§ Instruksi latihan: Tuliskan kembali seluruh berita tentang drone DJI di bawah ini tanpa mengubah satu kata pun.

§ Kutipan untuk dibaca:
******************************
Drone China Bikin Amerika Ketakutan, Polisi Kebingungan

3 hours ago 4

Jakarta, CNBC Indonesia - Pemerintahan Donald Trump berada di persimpangan terkait nasib drone buatan China. Tenggat waktu pada Selasa ini akan menentukan apakah DJI Technologies, produsen drone terbesar di dunia asal China, dinyatakan sebagai ancaman terhadap keamanan nasional AS.

Keputusan tersebut berpotensi berdampak besar, bukan hanya pada hubungan dagang AS-China, tetapi juga terhadap operasional ribuan lembaga keselamatan publik di Negeri Paman Sam. Pasalnya, drone DJI saat ini digunakan secara luas oleh kepolisian dan dinas pemadam kebakaran di berbagai negara bagian.

Langkah ini merupakan tindak lanjut dari perintah eksekutif yang ditandatangani Trump pada Juni lalu, yang menyoroti risiko pengendalian atau eksploitasi asing dalam rantai pasok drone AS.

Kebijakan itu juga diperkuat mandat Kongres untuk meninjau apakah DJI layak masuk ke dalam daftar perusahaan yang dianggap membahayakan keamanan nasional.

Jika hasil peninjauan menyatakan DJI tidak lolos uji keamanan, perusahaan tersebut berpeluang masuk ke dalam daftar hitam Komisi Komunikasi Federal (FCC), menyusul raksasa teknologi China lain seperti Huawei dan ZTE.

Status tersebut akan memberi kewenangan kepada pemerintah AS untuk melarang penjualan drone DJI di dalam negeri, bahkan hingga memberlakukan larangan terbang.
******************************
§ Baris yang diekstrak:
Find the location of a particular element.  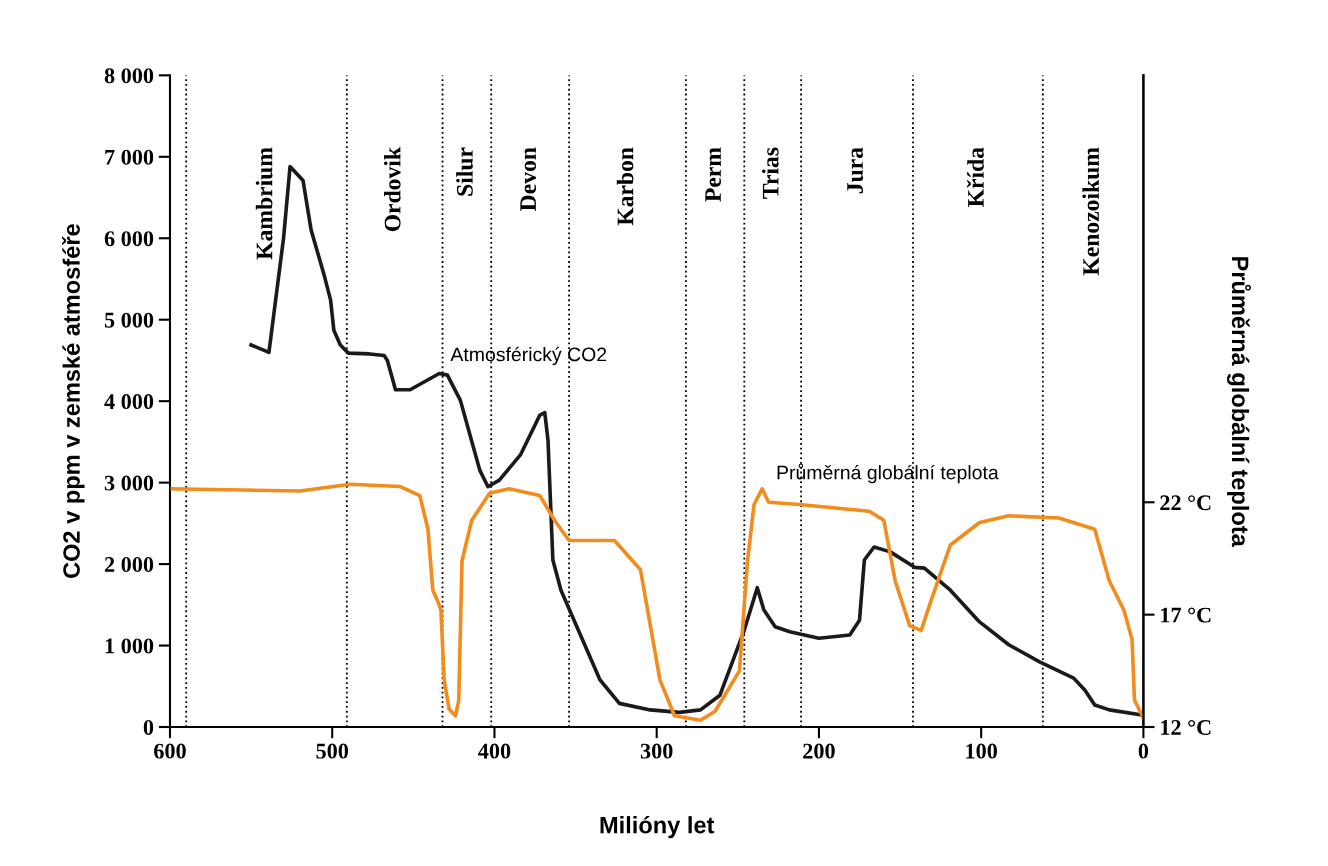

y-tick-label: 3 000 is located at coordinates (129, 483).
******************************
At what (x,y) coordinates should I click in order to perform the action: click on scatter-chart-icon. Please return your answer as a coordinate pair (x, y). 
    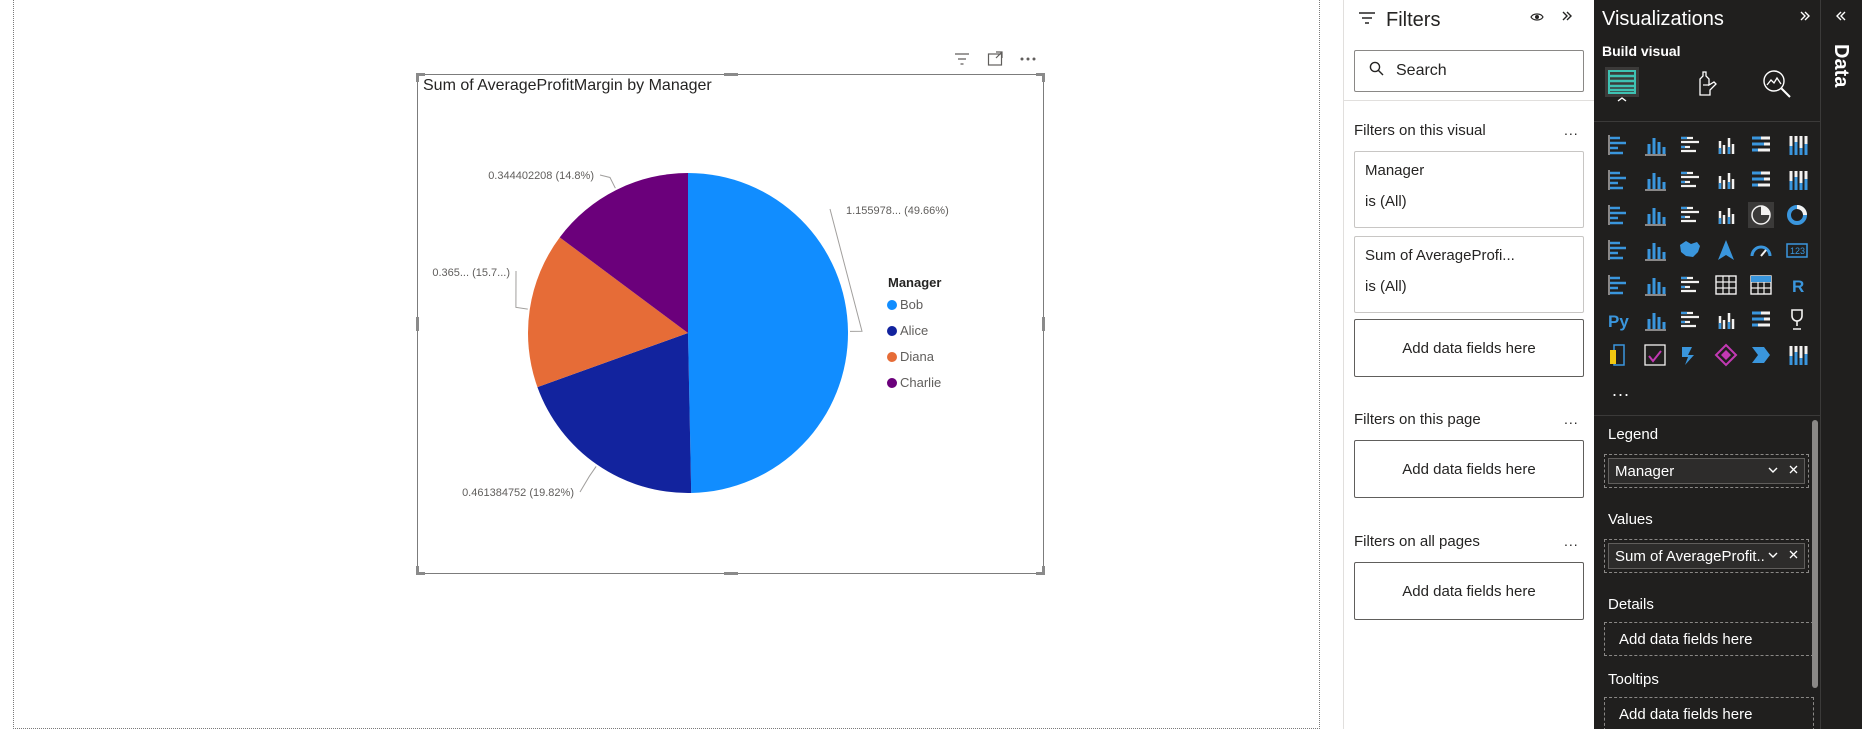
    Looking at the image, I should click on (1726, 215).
******************************
§ Jawaban yang diharapkan:
Drone China Bikin Amerika Ketakutan, Polisi Kebingungan

3 hours ago 4

Jakarta, CNBC Indonesia - Pemerintahan Donald Trump berada di persimpangan terkait nasib drone buatan China. Tenggat waktu pada Selasa ini akan menentukan apakah DJI Technologies, produsen drone terbesar di dunia asal China, dinyatakan sebagai ancaman terhadap keamanan nasional AS.

Keputusan tersebut berpotensi berdampak besar, bukan hanya pada hubungan dagang AS-China, tetapi juga terhadap operasional ribuan lembaga keselamatan publik di Negeri Paman Sam. Pasalnya, drone DJI saat ini digunakan secara luas oleh kepolisian dan dinas pemadam kebakaran di berbagai negara bagian.

Langkah ini merupakan tindak lanjut dari perintah eksekutif yang ditandatangani Trump pada Juni lalu, yang menyoroti risiko pengendalian atau eksploitasi asing dalam rantai pasok drone AS.

Kebijakan itu juga diperkuat mandat Kongres untuk meninjau apakah DJI layak masuk ke dalam daftar perusahaan yang dianggap membahayakan keamanan nasional.

Jika hasil peninjauan menyatakan DJI tidak lolos uji keamanan, perusahaan tersebut berpeluang masuk ke dalam daftar hitam Komisi Komunikasi Federal (FCC), menyusul raksasa teknologi China lain seperti Huawei dan ZTE.

Status tersebut akan memberi kewenangan kepada pemerintah AS untuk melarang penjualan drone DJI di dalam negeri, bahkan hingga memberlakukan larangan terbang.